瞬く間に顕在化した
サプライチェーンの脆弱性
新型コロナウイルス感染症が沈静化した時には、世界の様相は一変しているだろう。2020年2月に中国で始まった供給ショックと、その後のグローバル経済の悪化に伴う需要ショックは、全世界の企業の生産戦略やサプライチェーンの脆弱性を顕在化させた。一時的な貿易制限、医薬品や重要な医療用品などの不足は、そうした脆弱さを浮き彫りにする現象だった。
そんな動きと米中貿易戦争が相まって、経済ナショナリズムが勢いを増すこととなった。その結果、全世界のメーカーは、政治的な圧力や競争上の必要性から、国内生産を増やし、本国での雇用創出を高め、リスクが高いと思われる原材料への依存を減らし(あるいはなくし)、グローバルサプライチェーン内の在庫を最小化するというリーン生産戦略を見直す必要に迫られるだろう。

データ一覧 ▸
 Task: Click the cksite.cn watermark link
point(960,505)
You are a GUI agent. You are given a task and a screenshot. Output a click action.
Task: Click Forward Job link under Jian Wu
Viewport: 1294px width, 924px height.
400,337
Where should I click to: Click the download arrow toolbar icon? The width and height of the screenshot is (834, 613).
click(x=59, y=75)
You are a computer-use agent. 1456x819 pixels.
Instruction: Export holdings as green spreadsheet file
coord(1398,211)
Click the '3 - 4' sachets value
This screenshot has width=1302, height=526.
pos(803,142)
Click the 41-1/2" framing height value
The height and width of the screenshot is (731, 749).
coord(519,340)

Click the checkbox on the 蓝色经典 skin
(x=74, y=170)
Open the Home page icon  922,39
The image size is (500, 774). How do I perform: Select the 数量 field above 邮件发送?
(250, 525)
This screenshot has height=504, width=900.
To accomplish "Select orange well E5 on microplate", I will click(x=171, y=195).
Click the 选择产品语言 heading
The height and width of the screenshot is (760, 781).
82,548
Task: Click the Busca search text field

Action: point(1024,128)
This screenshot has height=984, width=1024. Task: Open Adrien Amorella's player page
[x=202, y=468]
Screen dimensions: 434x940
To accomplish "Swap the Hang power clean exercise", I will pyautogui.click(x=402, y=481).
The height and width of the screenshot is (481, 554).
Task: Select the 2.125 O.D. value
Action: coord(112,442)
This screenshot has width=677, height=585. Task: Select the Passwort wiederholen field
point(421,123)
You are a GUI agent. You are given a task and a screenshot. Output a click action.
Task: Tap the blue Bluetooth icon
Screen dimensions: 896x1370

作業一覧 ▸
1 - サプライチェーンに関する原文の「新型コロナウイルス感染症が沈静化した時には、世界の様相は一変しているだろう。」という一文を英語に訳すこと。
2 - サプライチェーンに関する原文のうち、「そんな動きと米中貿易戦争が相」から「見直す必要に迫られるだろう。」までの箇所を一字も変えずに書き写すこと。
3 - サプライチェーンに関する原文を、最後の文の後から書き継いでください。

各作業の解答 ▸
1 - By the time the COVID-19 pandemic subsides, the world will look completely different.

2 -
そんな動きと米中貿易戦争が相まって、経済ナショナリズムが勢いを増すこととなった。その結果、全世界のメーカーは、政治的な圧力や競争上の必要性から、国内生産を増やし、本国での雇用創出を高め、リスクが高いと思われる原材料への依存を減らし(あるいはなくし)、グローバルサプライチェーン内の在庫を最小化するというリーン生産戦略を見直す必要に迫られるだろう。

3 -
だが、変わらないものも多い。消費者は引き続き(特に不景気の時は)低価格を望むだろうし、企業はコストが高い国内市場で生産するからといって、その分を価格には転嫁できないだろう。競争がある以上、そうならざるをえない。また、効率的な経営、資本や生産力の節約を求める圧力は今後もやまないだろう。